Der Körper der Sitar besteht aus gut abgelagertem hochwertigem Toon-Holz (Red Cider) mit einem gut gewürzten getrockneten natürlichen Kürbis/Tumba/Resonator.
Bauform
Die Sitar aus einem getrockneten Flaschenkürbis (Kalebasse) als Resonanzkörper mit Holzdecke und einem langen, hohlen Hals, auf dem sich verschiebbare Messingbünde befinden.

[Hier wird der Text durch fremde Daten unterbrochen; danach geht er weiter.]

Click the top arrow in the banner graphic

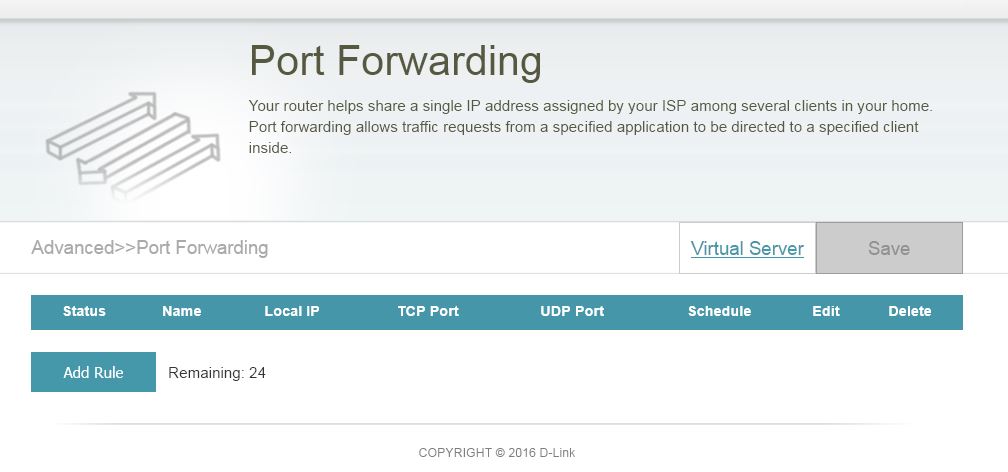(x=102, y=125)
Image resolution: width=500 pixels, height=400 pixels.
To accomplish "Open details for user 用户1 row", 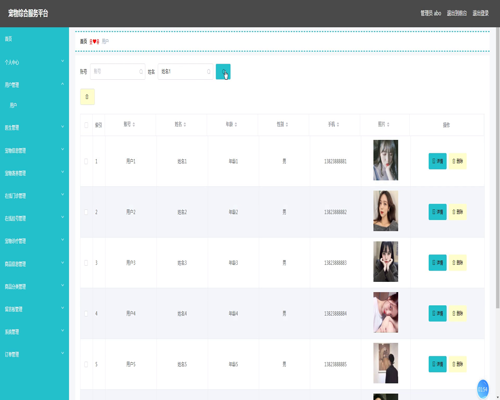I will tap(437, 161).
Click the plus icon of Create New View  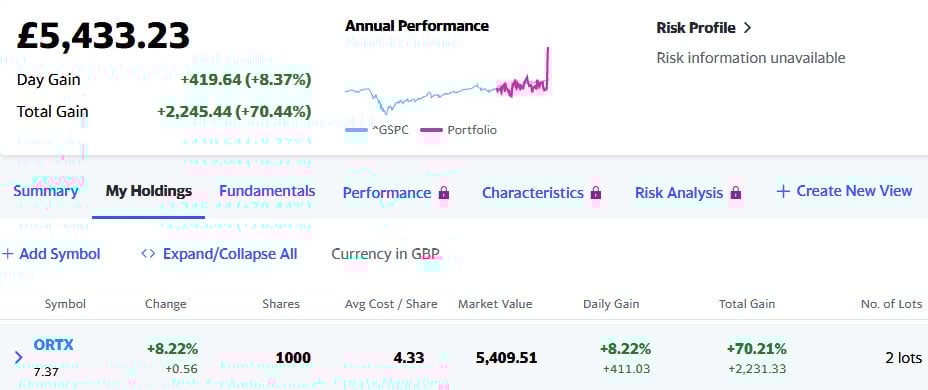pyautogui.click(x=783, y=191)
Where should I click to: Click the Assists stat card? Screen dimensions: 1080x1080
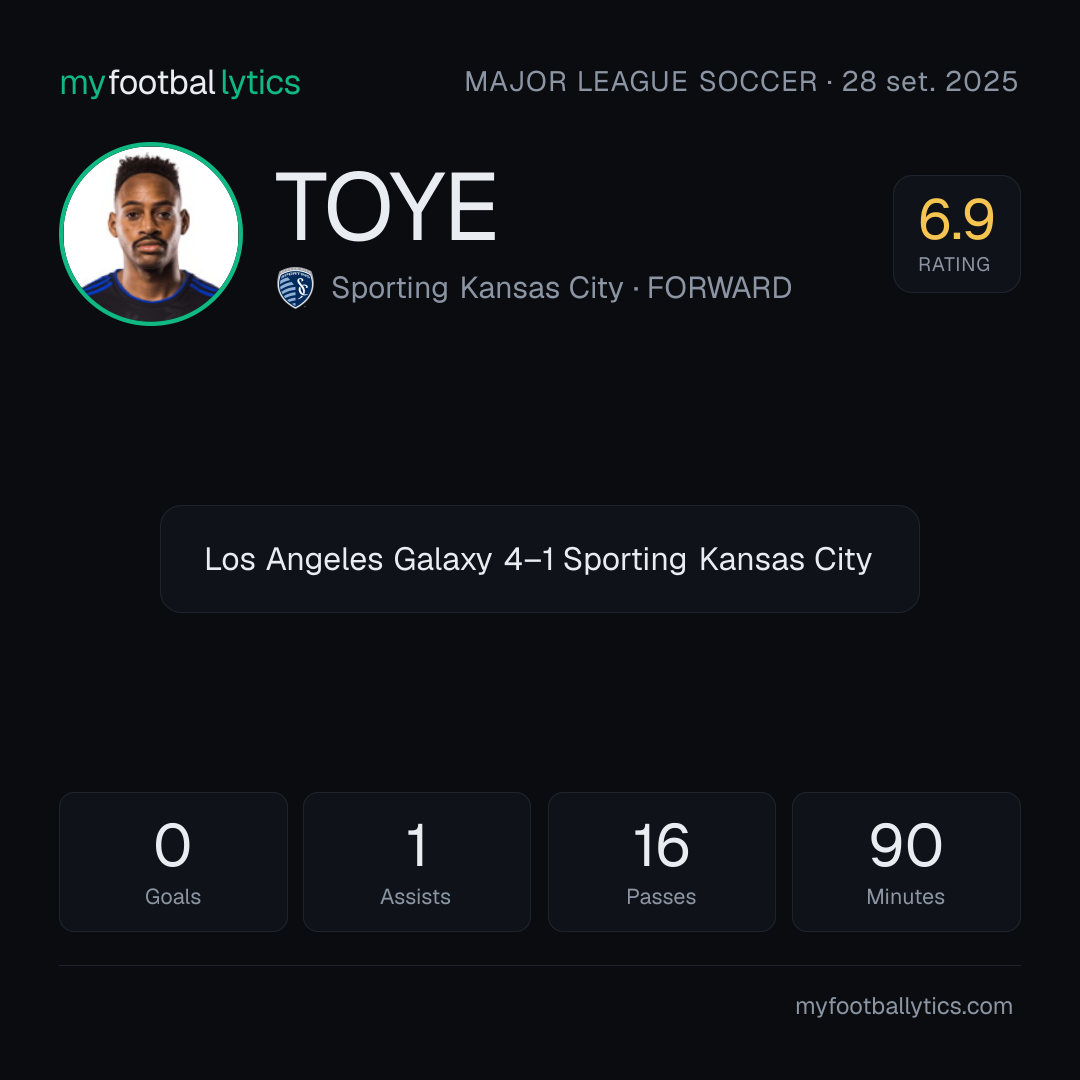(417, 862)
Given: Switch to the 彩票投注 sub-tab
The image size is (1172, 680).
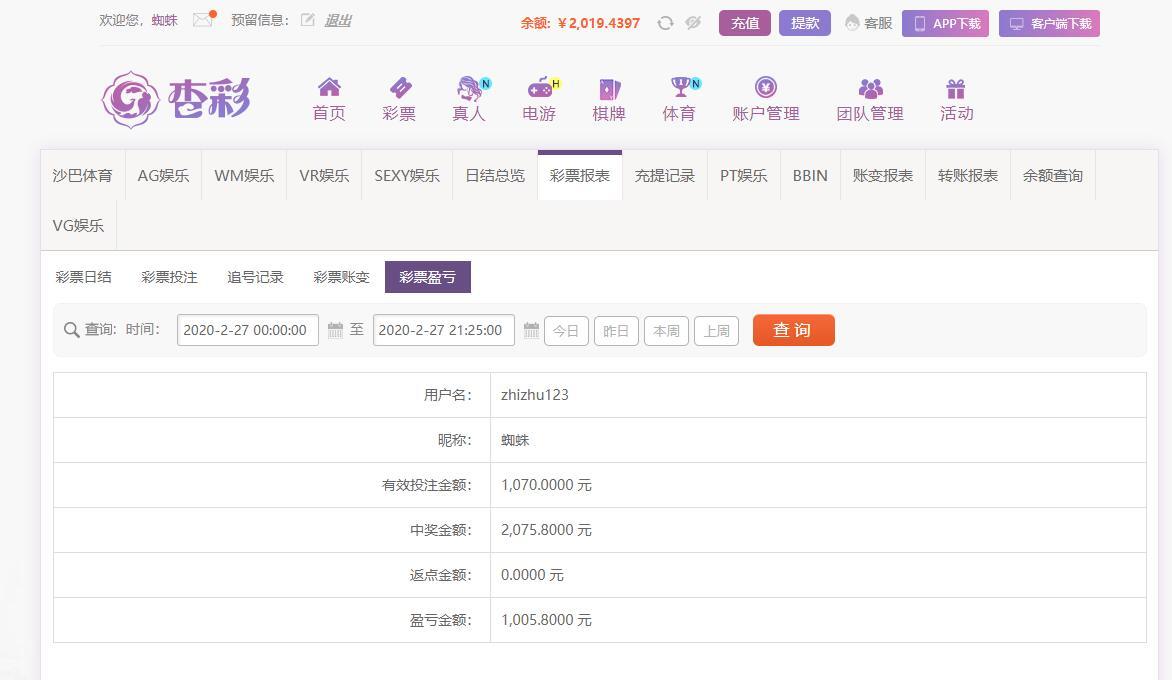Looking at the screenshot, I should coord(169,277).
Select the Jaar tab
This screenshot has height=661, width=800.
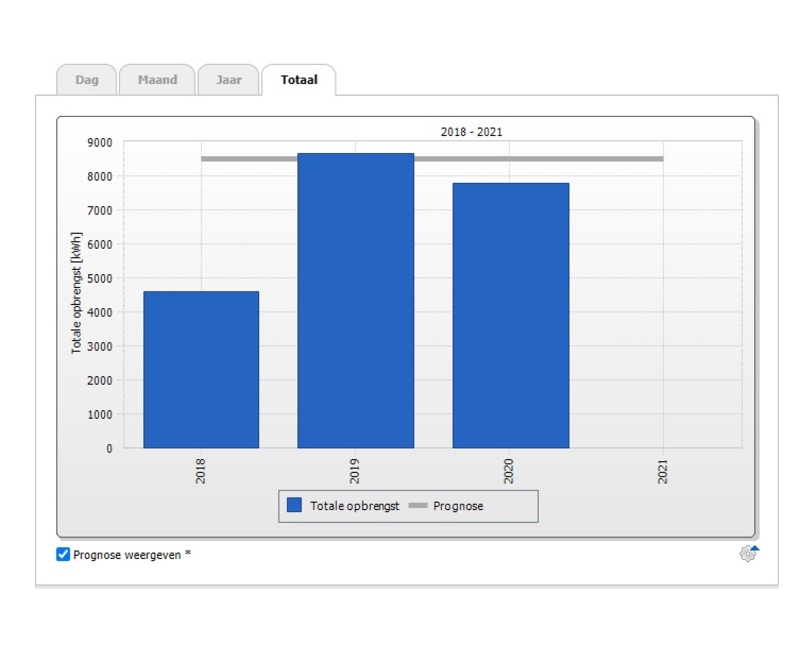229,80
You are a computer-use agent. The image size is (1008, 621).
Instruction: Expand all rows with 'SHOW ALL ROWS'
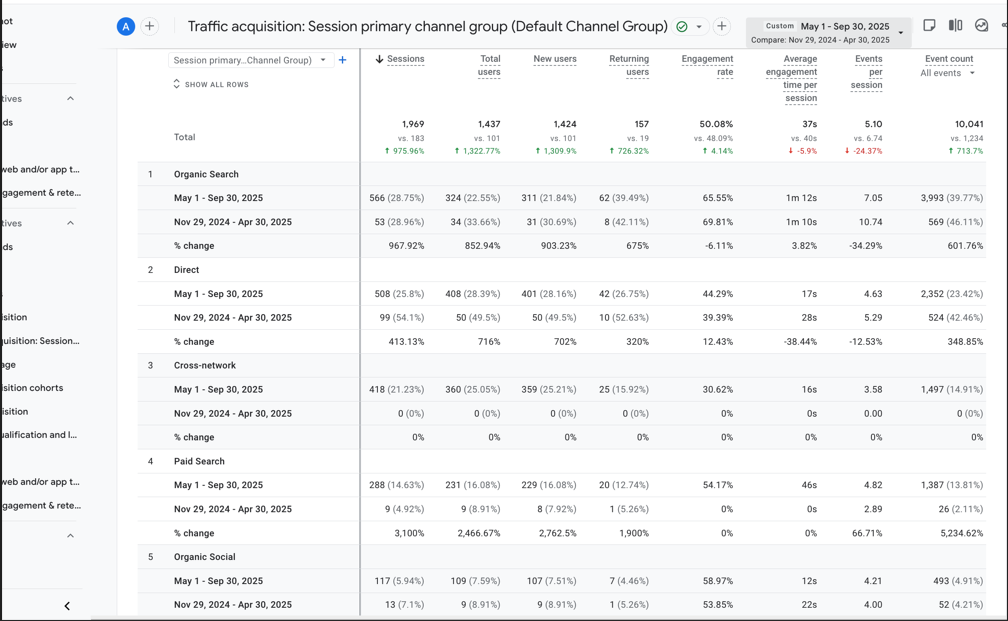point(211,85)
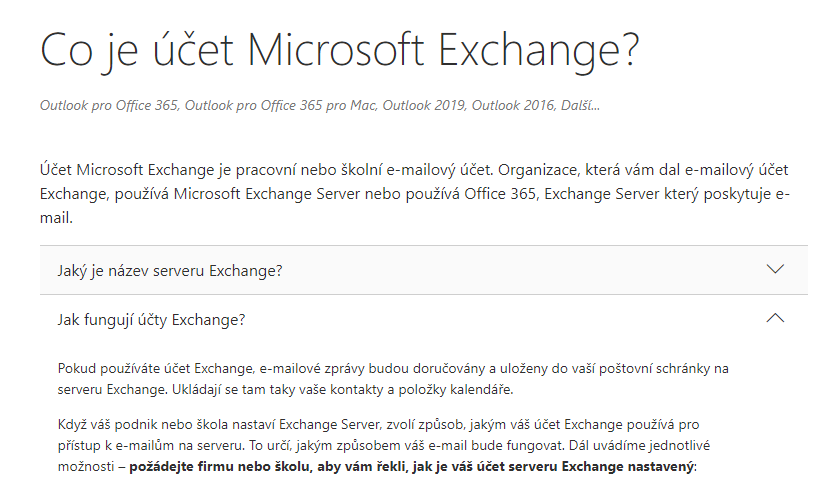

Die Sitar hat 7 und 11 Saiten. Vier Spielsaiten und drei Bordunsaiten (chikari), die auf den Grundton und die Quinte der Tonleiter gestimmt und für rhythmische Akzente verwendet werden, verlaufen oberhalb der gebogenen Bundstäbe. Die bis zu 11 Resonanzsaiten verlaufen unterhalb der Bundstäbe. Diese werden auf die Skalentöne des gespielten Ragas gestimmt, verstärken den Klang der Obertöne und verstärken den ?singenden? Klang der Sitar. Der Steg (ghora) hat eine besondere gekrümmte Form (javari), sodass die schwingenden Saiten über dessen breiten Rücken streifen und so den für indische Zupfinstrumente charakteristischen summenden Klang erzeugen. Der Grundton in der diatonischen Stimmung der Sitar kann individuell, je nach Klangideal gewählt werden und liegt meistens zwischen C und D. Manche Modelle besitzen einen aufgeschraubten zweiten Korpus (tumba) kurz vor der Kopfplatte, der vor allem die tieferen Frequenzen wiedergibt.
Spielweise
Der Spieler, Sitarji genannt, sitzt in der klassischen Haltung mit übergeschlagenen Beinen auf dem Boden. Das Instrument ruht dabei an der rechten Seite des Spielers auf seinem linken Fuß und wird mit dem rechten Unterarm, der auf dem Resonanzkörper ruht, schräg vor den Körper gehalten. Die linke Hand greift die Saiten hinter den Bünden. Durch seitliches Verziehen der Saite kann die Tonhöhe um bis zu einer Sexte erhöht und ein Glissando (Meend) erzeugt werden.
Die Saiten werden mit einem Plektrum (mizrab) aus Draht angeschlagen, das auf den Zeigefinger der rechten Hand gesteckt wird. Für besondere Effekte können die unteren Saiten mit einem langen Fingernagel auch direkt angeschlagen werden.